WHAT IS BEING ASKED:
Locate each line of the material that contains "nástenné", then return it.

TASK DATA:

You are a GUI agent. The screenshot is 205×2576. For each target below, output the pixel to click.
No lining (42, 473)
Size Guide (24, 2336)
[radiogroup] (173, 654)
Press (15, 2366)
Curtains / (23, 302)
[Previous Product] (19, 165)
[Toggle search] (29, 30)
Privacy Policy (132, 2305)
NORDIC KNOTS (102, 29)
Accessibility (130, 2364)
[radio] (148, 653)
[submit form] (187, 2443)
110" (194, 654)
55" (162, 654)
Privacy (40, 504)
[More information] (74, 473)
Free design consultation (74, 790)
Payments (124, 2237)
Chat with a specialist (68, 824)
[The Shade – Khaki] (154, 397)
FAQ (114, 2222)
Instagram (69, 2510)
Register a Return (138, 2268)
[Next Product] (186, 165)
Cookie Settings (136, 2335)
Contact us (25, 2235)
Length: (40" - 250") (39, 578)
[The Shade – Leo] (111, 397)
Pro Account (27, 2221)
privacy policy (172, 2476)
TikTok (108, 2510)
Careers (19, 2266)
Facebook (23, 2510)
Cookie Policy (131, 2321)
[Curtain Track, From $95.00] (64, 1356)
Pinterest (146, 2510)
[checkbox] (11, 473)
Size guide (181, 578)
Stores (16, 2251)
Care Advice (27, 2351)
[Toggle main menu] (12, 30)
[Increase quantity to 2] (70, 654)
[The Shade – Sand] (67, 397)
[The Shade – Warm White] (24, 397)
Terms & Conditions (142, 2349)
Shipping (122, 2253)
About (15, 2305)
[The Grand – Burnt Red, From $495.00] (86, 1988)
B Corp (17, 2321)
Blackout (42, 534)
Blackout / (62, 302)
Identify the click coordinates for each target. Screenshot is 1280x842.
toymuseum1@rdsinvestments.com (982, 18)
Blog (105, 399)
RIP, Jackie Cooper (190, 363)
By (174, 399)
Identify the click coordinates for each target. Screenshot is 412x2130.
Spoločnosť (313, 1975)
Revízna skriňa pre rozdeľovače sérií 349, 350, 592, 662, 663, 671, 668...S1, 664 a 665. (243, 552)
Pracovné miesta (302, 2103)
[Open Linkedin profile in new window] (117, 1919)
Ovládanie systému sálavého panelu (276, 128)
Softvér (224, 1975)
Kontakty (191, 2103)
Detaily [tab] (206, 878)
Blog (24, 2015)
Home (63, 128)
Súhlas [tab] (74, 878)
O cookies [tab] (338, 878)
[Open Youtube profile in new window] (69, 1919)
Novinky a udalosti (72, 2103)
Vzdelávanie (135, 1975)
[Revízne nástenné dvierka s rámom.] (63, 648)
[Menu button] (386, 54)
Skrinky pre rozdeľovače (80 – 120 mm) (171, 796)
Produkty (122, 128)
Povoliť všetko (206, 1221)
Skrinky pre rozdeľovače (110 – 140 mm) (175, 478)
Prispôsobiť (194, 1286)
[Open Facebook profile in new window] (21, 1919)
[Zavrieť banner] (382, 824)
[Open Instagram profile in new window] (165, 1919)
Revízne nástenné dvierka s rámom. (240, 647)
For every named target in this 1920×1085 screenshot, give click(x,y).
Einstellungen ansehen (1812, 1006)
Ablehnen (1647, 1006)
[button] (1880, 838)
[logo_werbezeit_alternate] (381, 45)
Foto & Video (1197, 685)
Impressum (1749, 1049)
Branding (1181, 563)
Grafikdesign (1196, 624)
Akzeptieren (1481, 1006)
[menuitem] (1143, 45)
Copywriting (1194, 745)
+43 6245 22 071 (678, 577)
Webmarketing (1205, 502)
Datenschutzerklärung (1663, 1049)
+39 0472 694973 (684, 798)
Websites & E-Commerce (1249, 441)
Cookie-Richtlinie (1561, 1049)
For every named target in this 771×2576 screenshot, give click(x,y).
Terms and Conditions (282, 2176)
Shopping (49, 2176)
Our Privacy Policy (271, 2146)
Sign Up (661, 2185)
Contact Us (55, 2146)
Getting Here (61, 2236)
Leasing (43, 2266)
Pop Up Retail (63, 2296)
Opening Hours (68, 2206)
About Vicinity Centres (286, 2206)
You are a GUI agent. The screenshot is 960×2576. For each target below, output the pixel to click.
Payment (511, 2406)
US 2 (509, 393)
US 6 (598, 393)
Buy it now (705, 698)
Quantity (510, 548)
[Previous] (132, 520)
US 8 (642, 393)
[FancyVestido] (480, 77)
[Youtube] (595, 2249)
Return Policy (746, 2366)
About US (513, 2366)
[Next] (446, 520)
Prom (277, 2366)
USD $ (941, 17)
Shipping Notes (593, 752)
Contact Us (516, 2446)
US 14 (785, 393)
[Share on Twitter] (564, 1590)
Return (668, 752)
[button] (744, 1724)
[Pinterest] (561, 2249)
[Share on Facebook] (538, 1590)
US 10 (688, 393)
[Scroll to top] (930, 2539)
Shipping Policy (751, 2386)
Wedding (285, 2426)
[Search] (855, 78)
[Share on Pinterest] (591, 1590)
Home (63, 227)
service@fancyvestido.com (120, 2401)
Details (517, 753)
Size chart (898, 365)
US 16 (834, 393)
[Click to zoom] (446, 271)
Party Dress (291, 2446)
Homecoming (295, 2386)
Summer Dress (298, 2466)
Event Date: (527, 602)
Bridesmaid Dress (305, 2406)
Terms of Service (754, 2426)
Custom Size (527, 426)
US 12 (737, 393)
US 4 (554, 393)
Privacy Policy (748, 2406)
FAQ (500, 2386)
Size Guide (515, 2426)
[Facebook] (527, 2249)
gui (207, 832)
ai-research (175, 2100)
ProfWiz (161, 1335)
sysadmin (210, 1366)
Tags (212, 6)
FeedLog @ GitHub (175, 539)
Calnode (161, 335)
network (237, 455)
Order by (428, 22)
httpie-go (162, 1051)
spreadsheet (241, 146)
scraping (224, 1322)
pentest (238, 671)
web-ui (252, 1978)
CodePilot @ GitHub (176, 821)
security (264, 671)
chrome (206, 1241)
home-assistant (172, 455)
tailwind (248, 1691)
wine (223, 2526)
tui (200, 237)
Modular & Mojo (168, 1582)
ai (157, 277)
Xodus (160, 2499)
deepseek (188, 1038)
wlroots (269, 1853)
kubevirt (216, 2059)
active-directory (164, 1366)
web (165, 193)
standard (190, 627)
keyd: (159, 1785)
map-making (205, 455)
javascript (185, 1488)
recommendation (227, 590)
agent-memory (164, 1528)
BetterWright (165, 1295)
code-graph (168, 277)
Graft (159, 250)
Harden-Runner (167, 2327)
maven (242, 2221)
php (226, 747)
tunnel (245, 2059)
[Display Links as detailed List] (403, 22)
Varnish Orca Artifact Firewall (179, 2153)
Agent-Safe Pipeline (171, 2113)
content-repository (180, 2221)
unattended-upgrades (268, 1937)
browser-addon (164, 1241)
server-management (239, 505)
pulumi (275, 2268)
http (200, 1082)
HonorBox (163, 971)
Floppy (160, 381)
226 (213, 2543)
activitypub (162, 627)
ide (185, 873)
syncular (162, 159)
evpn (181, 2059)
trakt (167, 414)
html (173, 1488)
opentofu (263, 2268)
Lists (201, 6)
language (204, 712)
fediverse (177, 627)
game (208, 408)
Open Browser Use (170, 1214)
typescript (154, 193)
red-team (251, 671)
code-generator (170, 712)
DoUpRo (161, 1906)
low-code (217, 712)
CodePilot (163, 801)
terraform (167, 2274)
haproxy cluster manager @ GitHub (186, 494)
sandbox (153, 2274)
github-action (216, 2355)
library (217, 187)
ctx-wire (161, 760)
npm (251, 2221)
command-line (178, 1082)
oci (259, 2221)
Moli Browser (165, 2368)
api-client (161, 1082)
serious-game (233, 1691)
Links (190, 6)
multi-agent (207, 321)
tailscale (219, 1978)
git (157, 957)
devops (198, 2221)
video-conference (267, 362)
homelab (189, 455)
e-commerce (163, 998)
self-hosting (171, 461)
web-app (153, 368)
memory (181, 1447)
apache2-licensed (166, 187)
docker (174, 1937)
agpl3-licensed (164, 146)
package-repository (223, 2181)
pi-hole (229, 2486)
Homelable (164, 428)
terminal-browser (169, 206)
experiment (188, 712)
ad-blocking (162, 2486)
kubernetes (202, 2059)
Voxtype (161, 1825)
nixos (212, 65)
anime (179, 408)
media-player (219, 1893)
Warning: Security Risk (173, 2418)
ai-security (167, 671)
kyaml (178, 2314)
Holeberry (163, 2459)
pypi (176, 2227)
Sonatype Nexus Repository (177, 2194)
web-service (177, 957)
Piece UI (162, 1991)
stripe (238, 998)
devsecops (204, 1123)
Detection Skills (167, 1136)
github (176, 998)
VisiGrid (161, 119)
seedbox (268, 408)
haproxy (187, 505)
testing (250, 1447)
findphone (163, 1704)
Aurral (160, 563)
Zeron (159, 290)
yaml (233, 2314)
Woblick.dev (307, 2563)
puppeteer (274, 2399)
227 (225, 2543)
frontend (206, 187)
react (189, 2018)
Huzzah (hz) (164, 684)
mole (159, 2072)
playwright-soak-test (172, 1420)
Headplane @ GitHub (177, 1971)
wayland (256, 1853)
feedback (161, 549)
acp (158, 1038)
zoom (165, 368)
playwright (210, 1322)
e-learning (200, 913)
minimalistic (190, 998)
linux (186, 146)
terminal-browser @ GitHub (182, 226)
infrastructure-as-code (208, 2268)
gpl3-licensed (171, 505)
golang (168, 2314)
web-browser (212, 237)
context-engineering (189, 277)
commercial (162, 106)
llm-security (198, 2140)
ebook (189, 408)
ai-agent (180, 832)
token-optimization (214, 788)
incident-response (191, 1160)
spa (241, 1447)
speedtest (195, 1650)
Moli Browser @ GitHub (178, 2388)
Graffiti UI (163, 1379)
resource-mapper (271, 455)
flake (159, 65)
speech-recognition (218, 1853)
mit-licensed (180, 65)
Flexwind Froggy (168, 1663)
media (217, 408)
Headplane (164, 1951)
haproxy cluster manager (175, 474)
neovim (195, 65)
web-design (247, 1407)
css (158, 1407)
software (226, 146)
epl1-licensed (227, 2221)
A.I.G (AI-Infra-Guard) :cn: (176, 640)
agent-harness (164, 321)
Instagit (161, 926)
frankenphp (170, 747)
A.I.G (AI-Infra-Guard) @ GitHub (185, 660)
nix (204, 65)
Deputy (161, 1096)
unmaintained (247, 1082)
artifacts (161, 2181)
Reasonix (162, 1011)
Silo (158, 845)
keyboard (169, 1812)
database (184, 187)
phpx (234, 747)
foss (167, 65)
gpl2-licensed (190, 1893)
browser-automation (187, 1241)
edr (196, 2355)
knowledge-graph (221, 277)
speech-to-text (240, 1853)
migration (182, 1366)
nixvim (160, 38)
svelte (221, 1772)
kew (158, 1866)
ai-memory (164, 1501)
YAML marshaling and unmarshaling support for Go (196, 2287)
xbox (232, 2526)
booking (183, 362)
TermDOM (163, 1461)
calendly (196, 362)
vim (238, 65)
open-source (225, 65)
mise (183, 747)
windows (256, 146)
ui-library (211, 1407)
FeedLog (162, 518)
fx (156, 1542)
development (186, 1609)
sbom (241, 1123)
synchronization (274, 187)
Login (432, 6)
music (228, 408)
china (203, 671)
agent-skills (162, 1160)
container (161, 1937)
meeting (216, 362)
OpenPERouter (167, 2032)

EXERCISE SOLUTION:
[Revízne nástenné dvierka s rámom.] (63, 648)
Revízne nástenné dvierka s rámom. (240, 647)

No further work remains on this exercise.